As I discussed in the last article, winter ale, aka winter warmers, are a broad category and cover a lot of ground. Zipline opted to go back to basics and present a stripped-down, no frills version of this winter favorite. They added rye to the malt and let that and the hops give the illusion of added spices...brilliant! The brew pours a hazy nut brown, with a scanty head. Floral/piney hops predominate, but dark fruit peaks out shyly from behind the IBU's. Zipline has never let me down, and this ale is a definite keeper for the cold nights around the Winter Solstice. Check it out if you see it on tap somewhere.
"Winter Ale" is a very broad category and generally refers to a pale ale or blonde ale which is jazzed up with spices. Bifrost clocks in at 58 IBU's, pretty respectful for a pale ale, and maybe even an IPA. There's some citrus notes right up front, possibly orange zest, with some muted cinnamon and caramel as well. There's also some alcohol heat, like you might get from a Bareleywine or a Belgian Quadruppel, understandable at 8.3% ABV. Referring back to my characterization of winter warmers as a "broad category", Bifrost is well outside the norm for warmers: the color is a golden, rather than the usual brown, there's more citrus than spice, and a lot more hoppy than I would expect. Great tasting, but in my opinion incorrectly labelled.
Blue Moon, as a pretend craft beer (it's always been owned by Miller-Coors, unlike existing crafts later bought out by the big kids) has had a mixed record with beer styles - some are top of the line, others are bottom of the barrel. The Cappuccino Oatmeal Stout is one of the better ones. Pouring a deep, dark brown with a one-finger head, this is a good representation of an oatmeal stout, thick and creamy. The coffee flavor predominates, but there are also some less evident chocolate and caramel notes. At only 10 IBU's the hop character is subdued at best. If you're a stout fan, you'll enjoy this.

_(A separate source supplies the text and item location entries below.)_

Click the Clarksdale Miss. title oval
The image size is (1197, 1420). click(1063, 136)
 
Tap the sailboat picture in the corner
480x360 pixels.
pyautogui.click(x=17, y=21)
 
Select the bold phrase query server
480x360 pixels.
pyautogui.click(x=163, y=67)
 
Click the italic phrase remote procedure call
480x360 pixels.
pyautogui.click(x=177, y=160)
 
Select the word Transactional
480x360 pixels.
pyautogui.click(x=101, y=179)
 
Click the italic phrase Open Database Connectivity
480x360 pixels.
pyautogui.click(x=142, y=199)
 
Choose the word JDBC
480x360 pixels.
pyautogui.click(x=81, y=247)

Sam Adams had a white IPA before Hopflake IPA - it was called Whitewater IPA. I believe the difference in this one is that it has lemongrass added for flavoring. Oh, that and the hops arranged in the shape of a snowflake on the label. To remind my fellow beer geeks, a white IPA is typically a Belgian or Farmhouse Style ale with a high IBU count (i.e. lots of hops). I like the white IPA style, despite its bandwagoney use of "IPA" as shorthand for anything with more than 35 IBU's. Typically, and Hopflake is no exception, the style melds the smoothness of the Belgian/Saisson/Farmhouse style with hoppiness resulting in a refreshing brew. Hopflake is an okay white IPA, absolutely nothing wrong with it, but one of my criticisms of their seasonal variety packs in the past has been a lack of actual associate with the season - sometimes the same beers show up in the winter and the summer sampler packs. That makes no sense. That all being said, I'll enjoy the rest of this one, and even the second one, and surely someone will be convinced that it's Christmassy due to the festive label.